Three cups of white sugar,
Three-fourths cup of white Karo syrup,
Whites of two eggs,
Three-fourths cup of water,
One teaspoonful of vanilla.

Put sugar, syrup and water on to cook. Let it cook until it will form a hard ball when tried in cold water. Remove from stove and pour gradually over stiffly beaten whites. Add vanilla and one cup of nuts and beat until creamy. Pour into buttered plates and cut into squares when cold.

ALMONDS, CREAMED

Shell and blanch burnt almonds and lay them in the open oven to dry, but do not let them brown.
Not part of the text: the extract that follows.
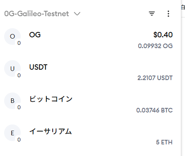Click the $0.40 OG fiat value
Image resolution: width=185 pixels, height=156 pixels.
click(x=163, y=34)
Put one cup of granulated sugar over the fire with a tablespoon of water; stir until it is well dissolved and comes to a boil . Drop into this the blanched almonds a few at the time and take them out immediately with a perforated spoon or candy dipper, laying them on waxed paper until they harden, or upon buttered plates.

CHOCOLATE CARAMELS

Mix in a saucepan two cups of brown sugar, half a cup each of molasses (not sirup) and cream, half a cake of unsweetened chocolate, and four tablespoons of butter, bring to a boil slowly, taking care the sugar does not scorch before it is entirely melted, cook steadily until a little of the candy is brittle if dropped in cold water, add two teaspoons vanilla, turn into a greased pan, and cut into squares as soon as it is cool.